SecNumCloud en danger à cause de la certification EUCS

Le premier dossier numérique du futur gouvernement ? Probablement EUCS, la certification européenne pour les services cloud, qui menace de déshabiller le SecNumCloud hexagonal.

Dans le courant de l’été, pas moins de deux avis ont été publiés pour alerter le futur gouvernement des risques que comporte le projet européen de certification des cloud. La CNIL puis la Commission supérieure du numérique et des postes (CSNP) se sont émues des conséquences potentielles de l’actuel schéma européen de certification des services cloud (EUCS), porté par l’Enisa, l’agence en charge de la cybersécurité au sein de l’Union.

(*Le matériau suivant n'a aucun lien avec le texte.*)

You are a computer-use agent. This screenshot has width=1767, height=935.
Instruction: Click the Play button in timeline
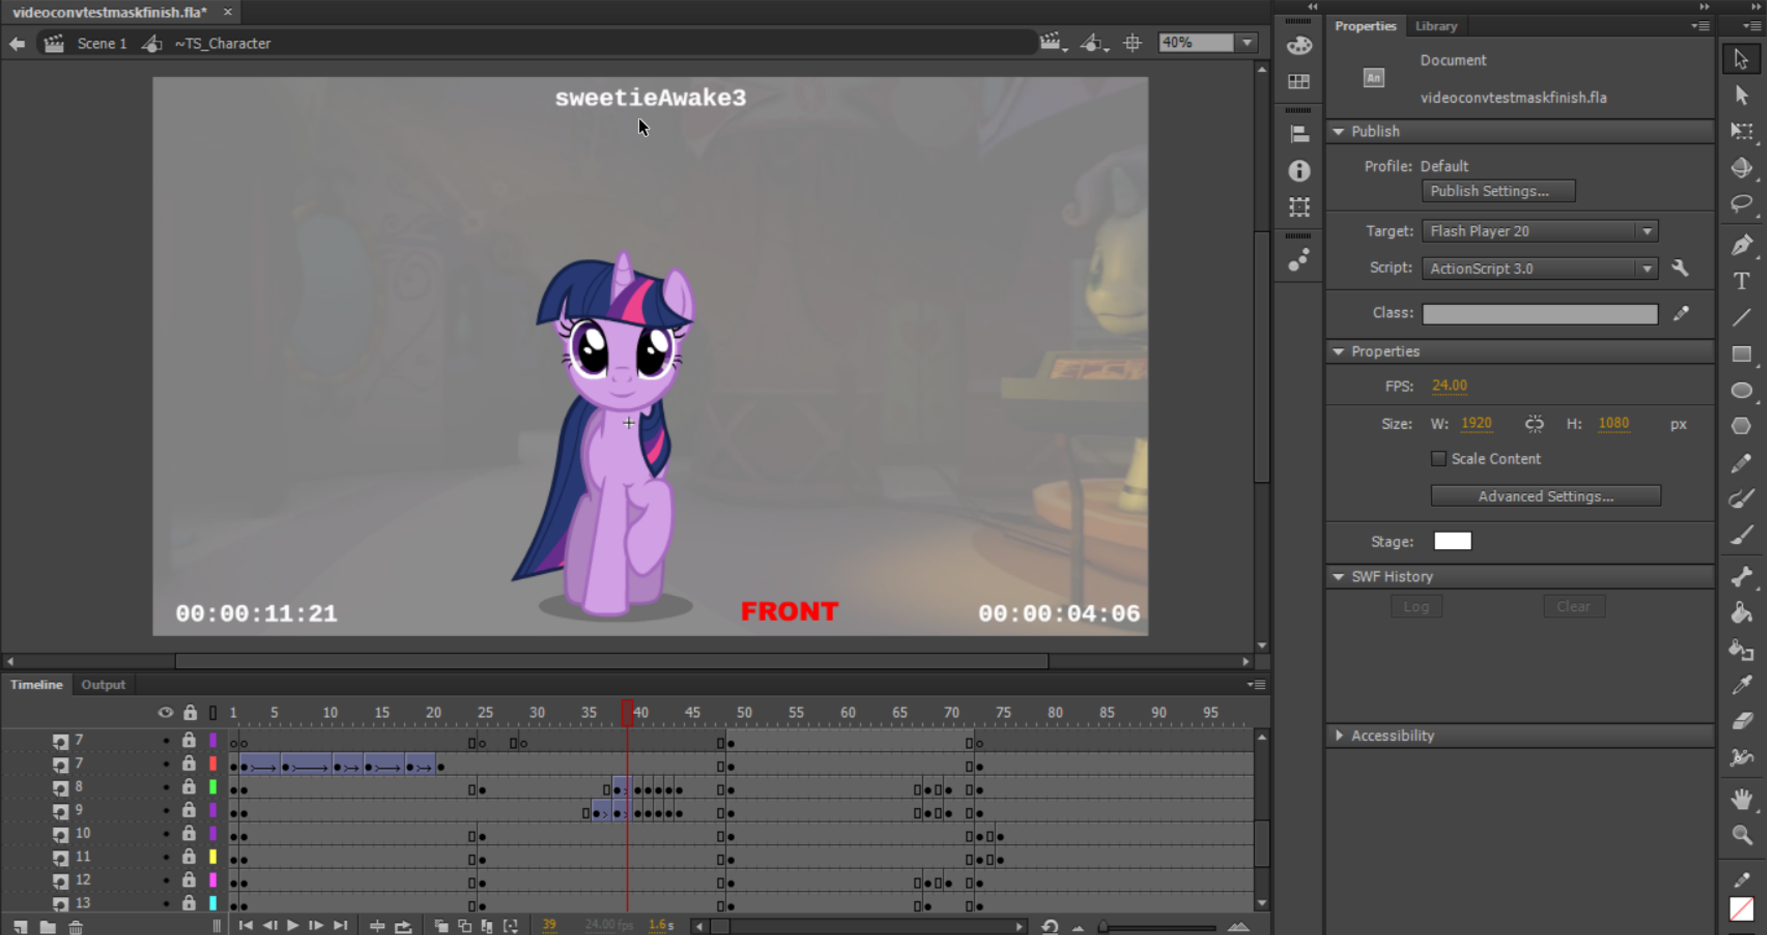click(292, 925)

La raison de ce coup de chaud ? La dernière version du schéma ne comporte plus le niveau le plus exigeant, dit High+, un ensemble de critères techniques et juridiques garantissant l’immunité des services web aux législations extraterritoriales des Etats-Unis, mais aussi de la Chine. « Dans son état actuel, le projet de certification européenne pour les services de cloud (EUCS) ne permet plus aux fournisseurs de démontrer qu’ils protègent les données stockées contre tout accès par une puissance étrangère, contrairement à la qualification SecNumCloud en France », résume la CNIL.

La stratégie cloud au centre remise en cause ?

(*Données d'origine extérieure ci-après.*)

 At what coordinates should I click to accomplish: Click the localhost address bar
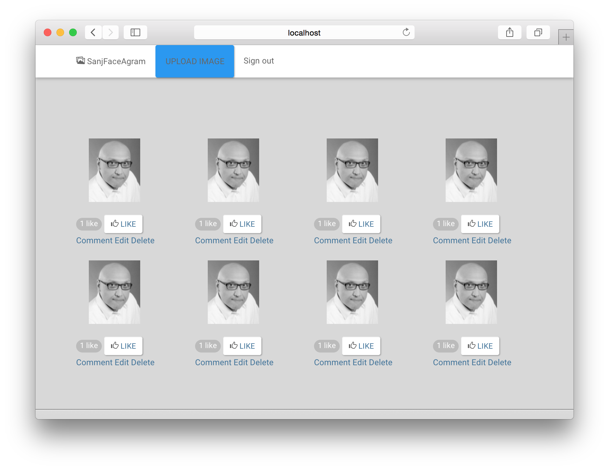point(304,33)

Tout en soulignant l’incertitude juridique qui entoure encore le dossier, la CSNP, composée de sept députés, sept sénateurs et trois personnalités nommées par le ministre de l’Économie, estime que « l’adoption de l’EUCS, qu’il intègre ou non le niveau High+, rendrait caduque le référentiel SecNumCloud », la norme européenne étant appelée à se substituer aux référentiels nationaux, dont SecNumCloud en France. « L’État français se trouverait démuni pour mettre en oeuvre sa stratégie dite cloud au centre », ajoute la Commission. Sans oublier des difficultés d’application des articles relatifs à la protection des données stratégiques et sensibles sur le cloud que renferme la loi SREN (loi visant à sécuriser et réguler l’espace numérique) de mai 2024, ce texte faisant « sans le nommer, mais de manière transparente » référence à SecNumCloud.

D’abord intégré à l’EUCS, l’immunité aux législations extraterritoriales – la fameuse section 702 du FISA (Foreign Intelligence Surveillance Act) américain, mais aussi la loi chinoise sur le renseignement, deux textes qui ouvrent en grand la porte de l’espionnage économique – s’est attirée les foudres de l’administration américaine. Sous la pression des lobbys de l’industrie de la tech américaine, le secrétaire d’Etat Anthony Blinken a envoyé, en septembre 2023, une note à Ursula von der Layen, la présidente de la Commission de Bruxelles, avertissant que l’inclusion de ces dispositions « pourrait nuire aux relations bilatérales économiques et sécuritaires » entre les deux blocs.

La CNSP appelle le gouvernement à résister

La conséquence : la publication, début 2024, d’un schéma EUCS expurgé du niveau High+. Ce qui, pour les entreprises, se traduirait par l’impossibilité de « s’appuyer sur la certification EUCS pour externaliser dans le cloud leurs projets les plus sensibles », comme le souligne la CNIL. Sans oublier le risque de voir les appels d’offres faisant référence à un niveau de protection plus exigeant être contesté en justice, comme l’avait souligné l’ex-directeur de l’ANSSI, Guillaume Poupard. La menace a d’ailleurs été identifiée par le Cigref, qui vient de publier un communiqué appuyant l’avis de la CSNP. L’association souligne avoir encore adressé, le 11 avril dernier, une lettre ouverte sur le sujet à Ursula von der Layen.

Dans son avis, la CSNP appelle notamment le futur gouvernement à présenter au Parlement l’état des négociations et à préciser sa position sur le sujet et de faire le nécessaire auprès de la Commission pour sursoir « à toute décision d’adoption de la version actuelle du schéma de certification afin qu’un travail approfondi de prise en compte de tous les besoins puisse être mené ».

La position de la France minoritaire

Au sein de l’Union, la position de la France, historiquement favorable à une certification incluant une immunité aux législations extraterritoriales d’autres blocs, apparaît de plus en plus isolée. Certes, en octobre 2023, lors d’un sommet ministériel, l’Allemagne, l’Italie et la France avaient réaffirmé leur intention de renforcer la protection des données sensibles en Europe. L’Espagne est également favorable à cette approche. Mais, depuis, l’Allemagne s’est éloignée de cette position, dans le cadre des discussions sur l’évolution d’EUCS. Par ailleurs, plusieurs autres pays de l’UE, sensibles aux garanties de sécurité du parapluie américain – comme les pays de l’Est de l’Union – ou dépendant des géants de la tech d’outre Atlantique – comme les Pays-Bas ou l’Irlande -, ne soutiennent pas ce niveau de garantie. Au total, pas moins de 12 pays de l’UE sont aujourd’hui opposés aux exigences de souveraineté les plus strictes que renfermaient les premières versions de EUCS.

Le débat, très vif entre les pays défendant des positions opposées (une réunion d’un groupe d’experts sur le sujet, prévue le 18 juin dernier, a ainsi été reportée en raison de l’opposition de la France) sera entre les mains de la future Commission européenne, qui doit être installée en novembre prochain.